Ditulis di tepi Ranu Pakis Klakah, sambil menunggu ikan mau menggigit umpan.
Di sebuah kampus hukum di Lumajang yang namanya sengaja saya sembunyikan demi ketenteraman semesta, proposal kegiatan hidup seperti ikan-ikan di danau pagi ini Senin (10/11/2025). Banyak yang terlihat mengapung, sedikit yang benar-benar menyambar kesempatan. Proposal disusun rapi, dijilid tebal, lalu berlayar dari meja ke meja, seolah mencari nasibnya sendiri. Itulah kisah lama yang sering dialami para mahasiswa selama bertahun-tahun.
Pola pendanaannya pun tak banyak berubah. Seratus ribu rupiah dari setiap mahasiswa, katanya untuk mendukung organisasi mahasiswa. Namun beberapa pengurus generasi sebelumnya diam-diam mengeluh, sebab dana yang masuk tidak selalu sama dengan jumlah yang diceritakan.
Tahun ini, arah arus berubah. Panitia kegiatan memilih untuk tidak sekadar menunggu ikan datang, tetapi melempar kail jauh ke luar perairan kampus. Mereka mengetuk pintu kepala desa, mengajukan proposal ke instansi seperti BPBD dan Baznas, bahkan menjalin komunikasi dengan anggota DPRD. Perjalanannya panjang, mirip menunggu ikan besar yang tak kunjung menyentuh umpan. Hampir semua lembaga memberi senyum ramah, tetapi tidak memberi hasil.
Penggalangan dana eksternal singkatnya kandas. Tak ada ikan yang menyambar.

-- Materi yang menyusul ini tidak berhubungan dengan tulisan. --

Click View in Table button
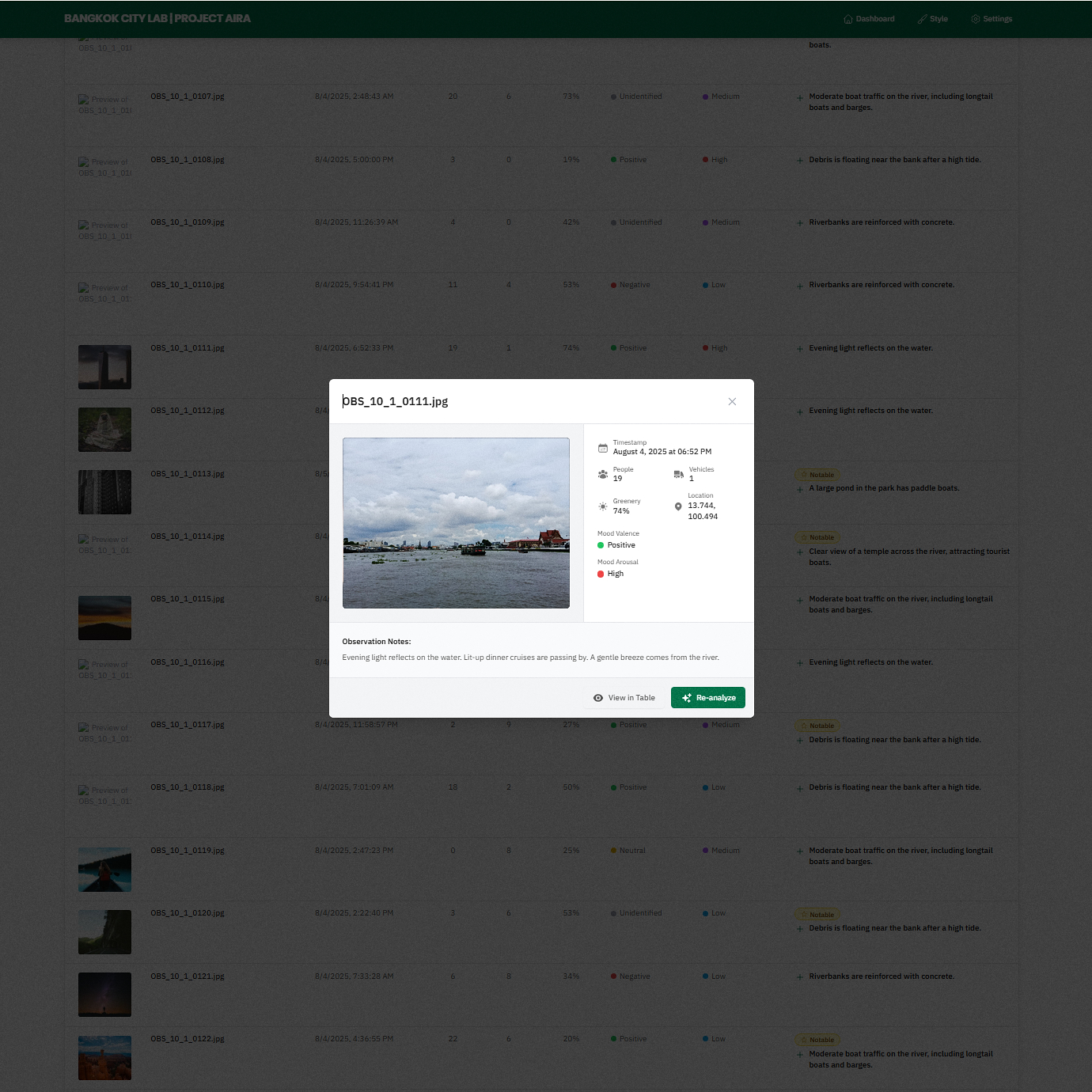 [624, 698]
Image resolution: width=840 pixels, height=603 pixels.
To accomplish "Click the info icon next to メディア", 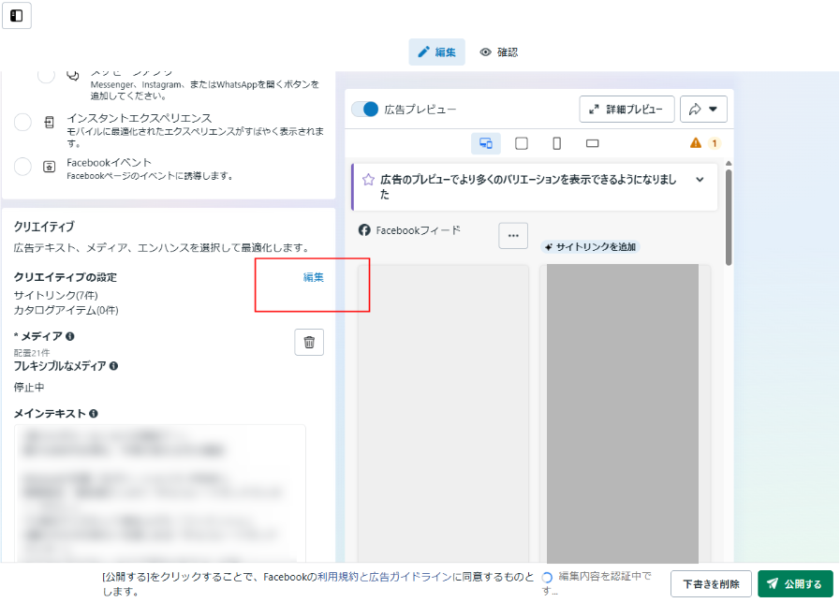I will click(70, 336).
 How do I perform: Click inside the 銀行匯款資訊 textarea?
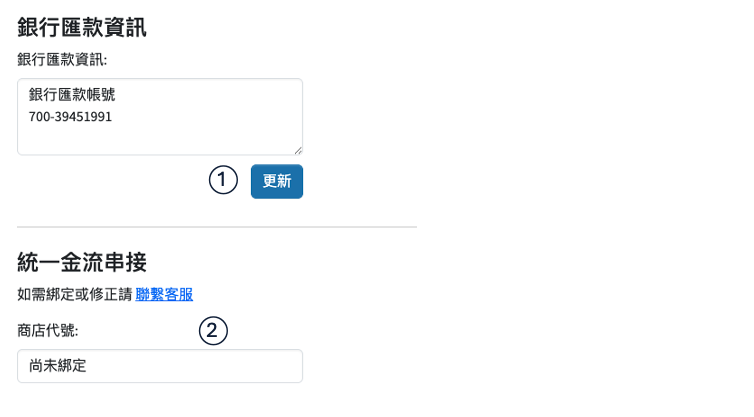(x=160, y=116)
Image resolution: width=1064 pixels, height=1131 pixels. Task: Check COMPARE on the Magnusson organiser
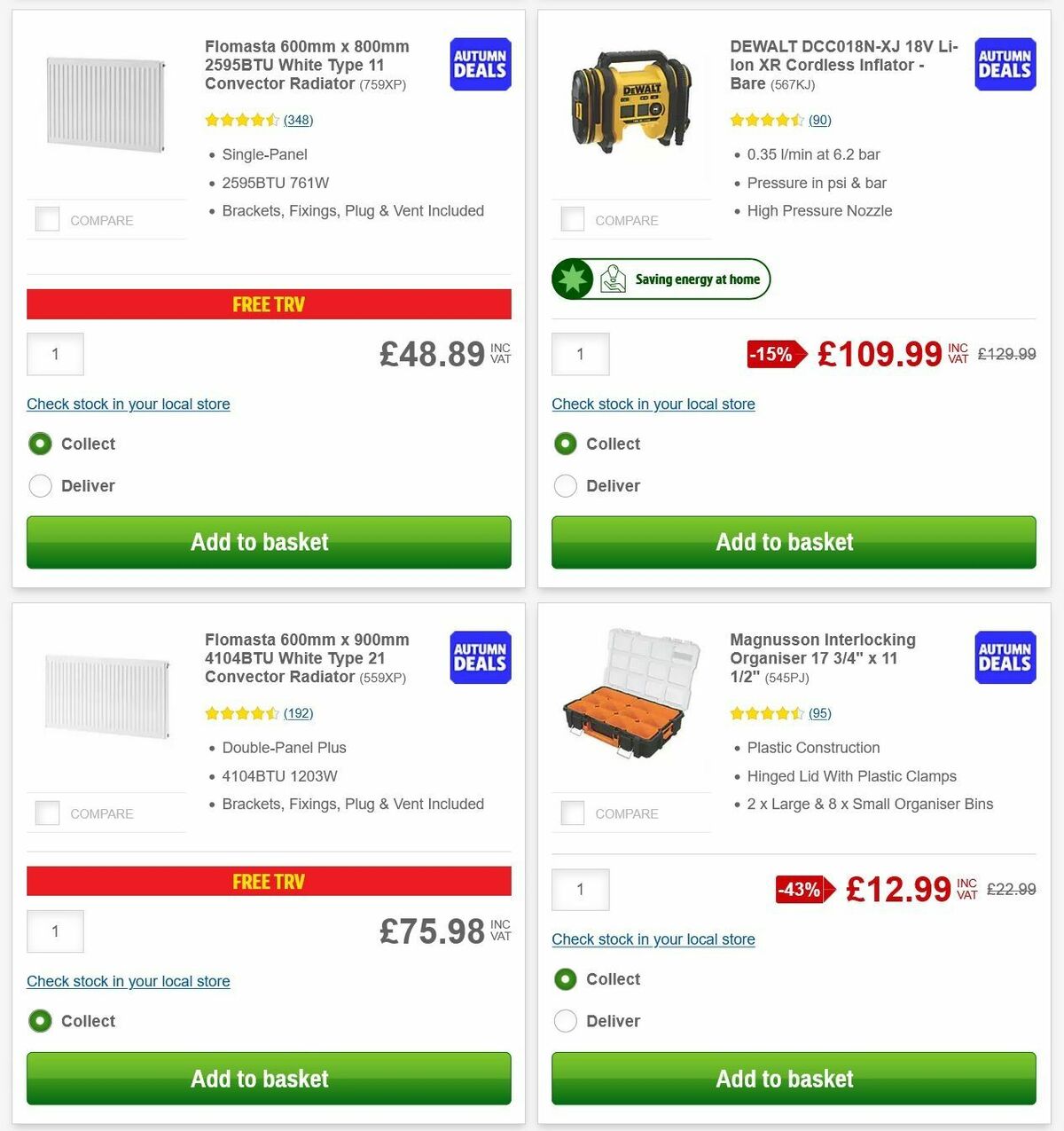[573, 812]
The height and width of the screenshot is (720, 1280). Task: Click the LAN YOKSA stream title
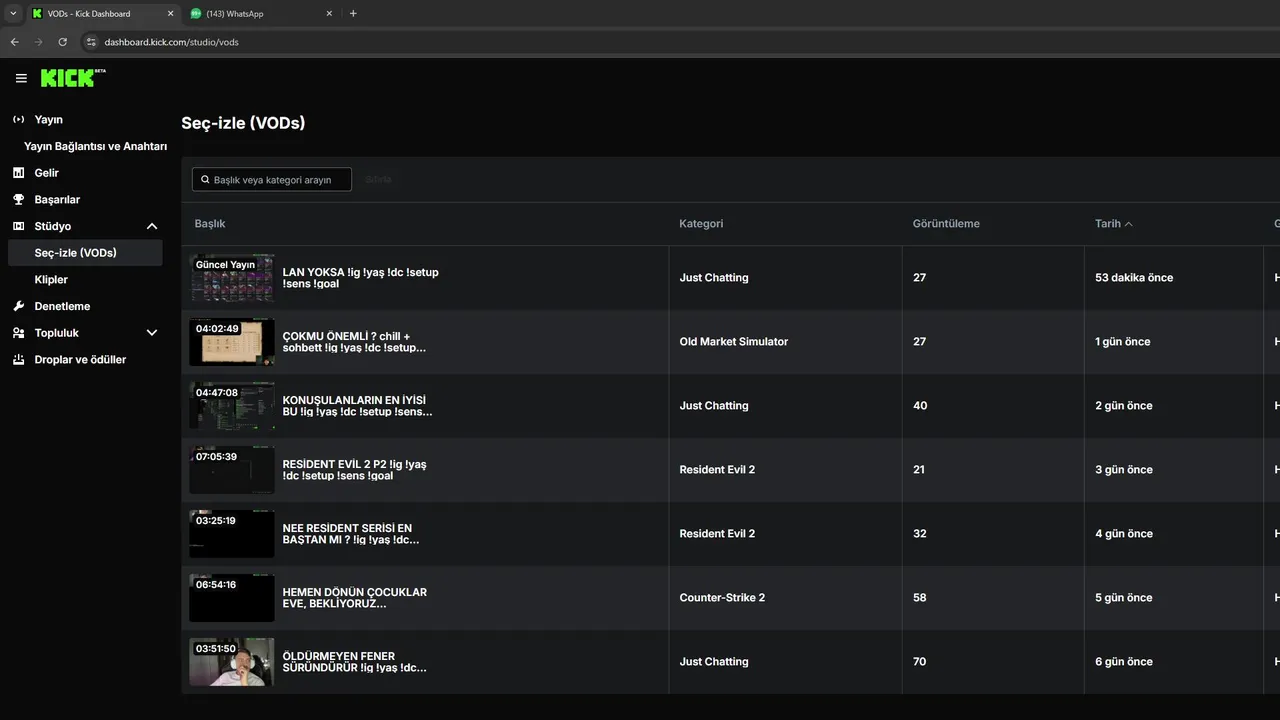tap(360, 278)
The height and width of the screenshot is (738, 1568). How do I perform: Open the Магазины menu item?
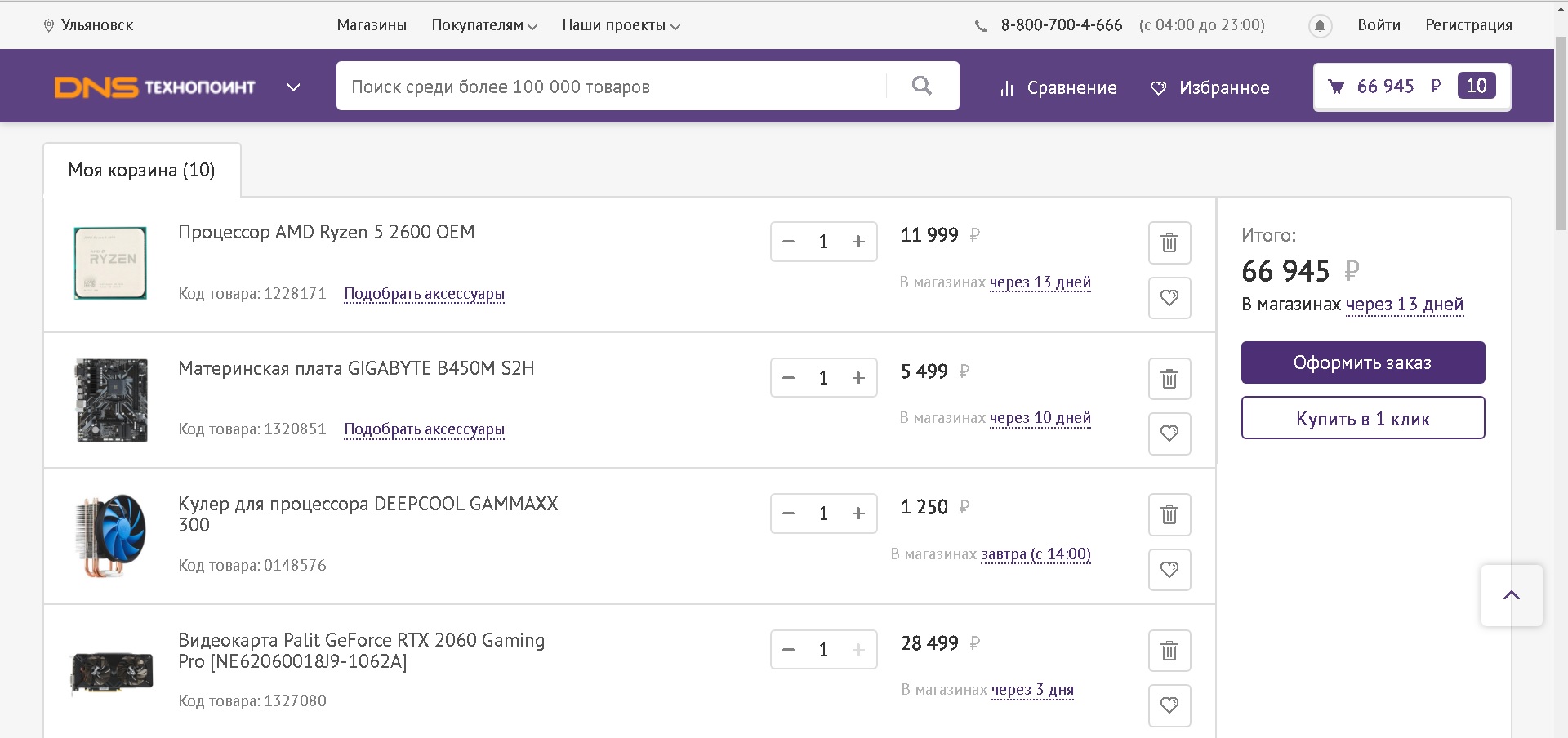click(372, 25)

Tetapi ketika harapan tampak menipis, kabar baik muncul dari tempat yang justru paling dekat. Proposal resmi yang diajukan lewat mekanisme kampus malah cair dengan angka yang sulit dipercaya. Nominalnya fantastis, jauh melampaui apa yang pernah diterima panitia generasi sebelumnya. Seakan setelah lelah melempar kail ke segala arah, rezeki justru muncul dari permukaan yang selama ini luput dipandang.
Kabar ini bergerak cepat di antara mahasiswa. Bukan hanya sebagai kegembiraan, tetapi sebagai bahan renungan. Bahwa transparansi, komunikasi, dan keseriusan panitia bukan sekadar formalitas, melainkan kunci yang selama ini diputar ke arah yang salah. Bahwa kampus sebenarnya mampu mendukung kegiatan mahasiswa lebih besar dari dugaan, asalkan jalurnya benar dan pengelolaannya jelas.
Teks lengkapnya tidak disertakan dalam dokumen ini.